Maskat

Die letzten 150 Km vergehen wie im Flug. Die ersten Vororte tauchen auf. Ihre blütenweiße Häuser liegen blendend in der Nachmittagssonne. Die meisten sind wie kleine Paläste gebaut: mit Türmchen und Verzierungen. Die Straße wird nun mehrspurig und der Verkehr nimmt zu. Zwischen den Fahrspuren sind Grünstreifen angelegt. Sprinkleranlagen halten den dichten üppigen Rasen feucht. An den Straßenrändern stehen in regelmäßigen Abständen Palmen und dazwischen zupfen Gärtner in kunstvoll angelegten Blumenbeeten Unkraut. 

 

Als ich die Stadt erreiche, steuere ich zuerst eine Autowaschanlage an. Da mein Toyota mit Abstand das älteste Auto ist, was hier herum fährt, will ich nicht auch noch auffallen, weil es das schmutzigste ist. Außerdem weiß ich, dass ich einen Strafzettel riskiere, wenn ich mit einem ungewaschenen Auto durch Maskat fahre. Kein Witz! 

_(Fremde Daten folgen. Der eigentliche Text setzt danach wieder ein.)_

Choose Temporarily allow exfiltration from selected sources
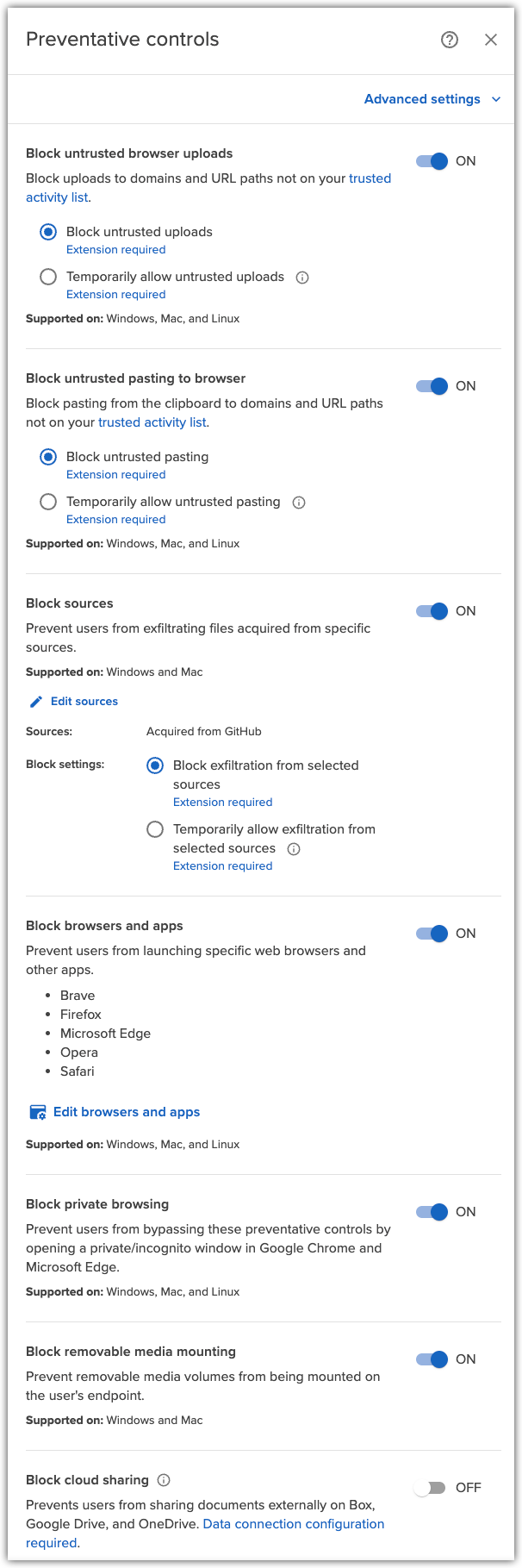Screen dimensions: 522x1568 point(155,828)

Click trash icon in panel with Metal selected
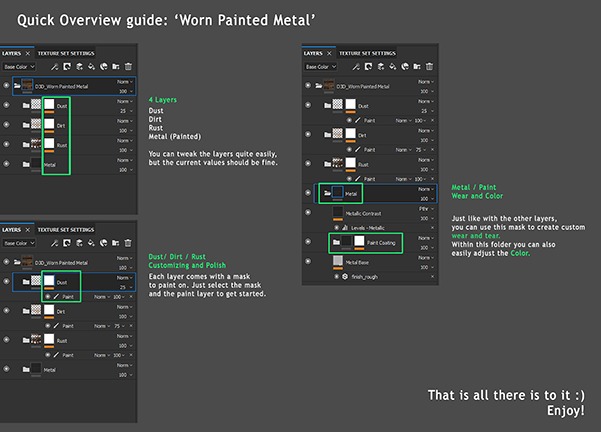click(x=430, y=66)
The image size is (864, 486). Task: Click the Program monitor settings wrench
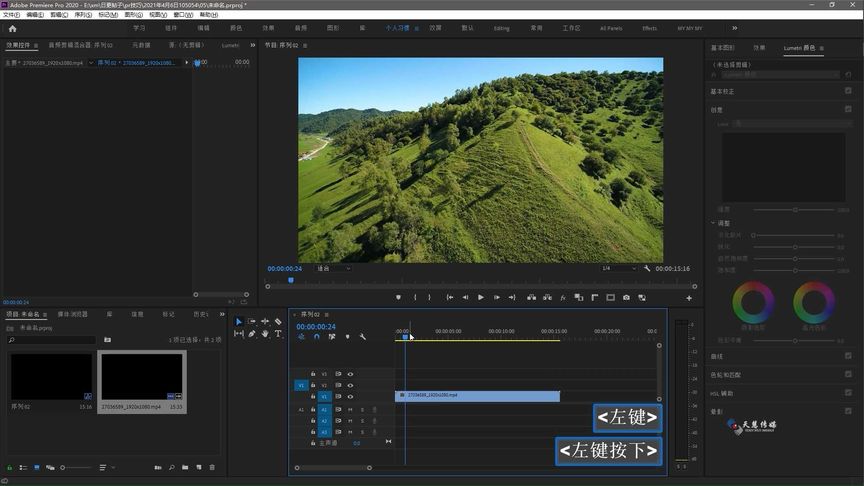[x=647, y=268]
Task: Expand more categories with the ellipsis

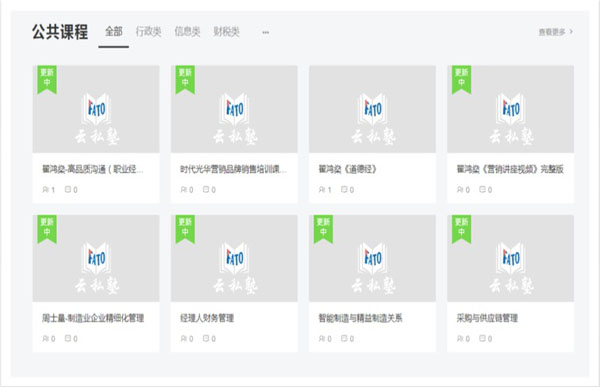Action: point(266,33)
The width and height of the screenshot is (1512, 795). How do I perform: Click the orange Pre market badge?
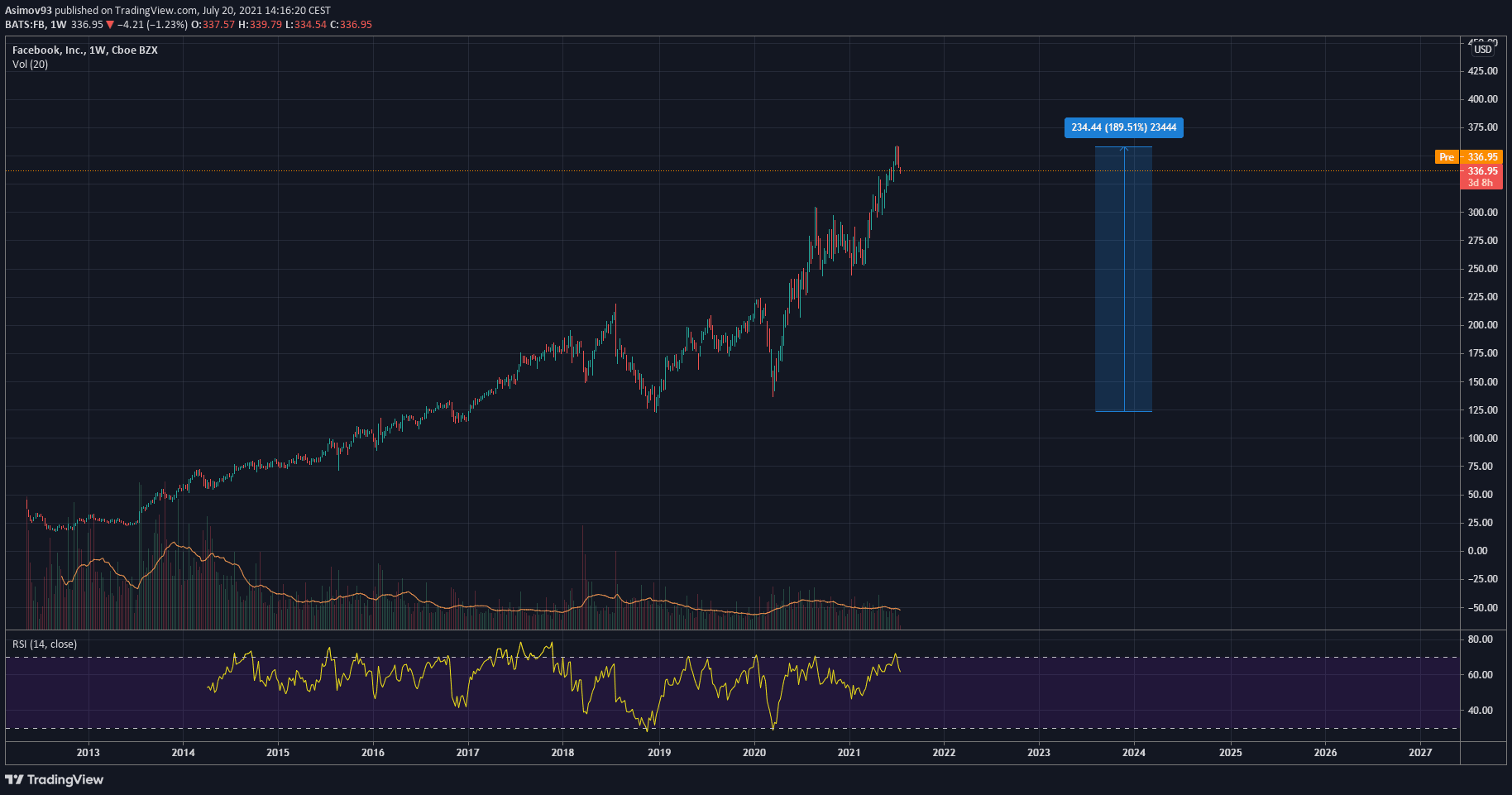pyautogui.click(x=1446, y=157)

Anschließend tanke ich noch und mir wird bewusst, dass ich mich nicht nur an die Sauberkeit und Ordnung wieder gewöhnen muss, sondern auch an das Preisniveau. Diesel ist ungefähr fünfmal so teuer wie im Jemen, aber immer noch nur halb so teuer wie in Deutschland. 

Nun muss ich nur noch ein Hotel finden, damit ich duschen kann und genau so sauber werde wie alles hier. 

 

Der Rest ist schnell erzählt. Ich bleibe drei Tage in Maskat und Umgebung. Mein Hotel ist einfach, teuer aber ruhig. Ruhig wie alles hier. Auf der Straße wird nicht gehupt und sehr zurückhaltend gefahren (hier gibt es tatsächlich Blitzampeln!). Überall wird englisch gesprochen und man sieht mehr Inder als Omanis. 

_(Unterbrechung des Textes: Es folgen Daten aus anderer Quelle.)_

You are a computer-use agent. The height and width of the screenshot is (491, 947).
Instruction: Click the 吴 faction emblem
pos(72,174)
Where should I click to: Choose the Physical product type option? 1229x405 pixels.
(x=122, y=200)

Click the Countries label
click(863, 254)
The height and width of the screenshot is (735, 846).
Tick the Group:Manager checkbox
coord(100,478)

In den Geschäften gibt alles zu kaufen, was das Herz begehrt. Nur meinen omanischen Kaffee bekomme ich nirgendwo. Wenn die Coffeeshops neben Tee ausnahmsweise auch Kaffee anbieten, dann nur Nescafé. Mein letzter Versuch verschlägt mich an meinem dritten Tag in einen American Coffeeshop, wo ich dann endlich richtigen Kaffee bekomme, aber wen wunder es, keinen omanischen. Ich werde übrigens für den Rest meiner Reise auch nur noch Tee bekommen.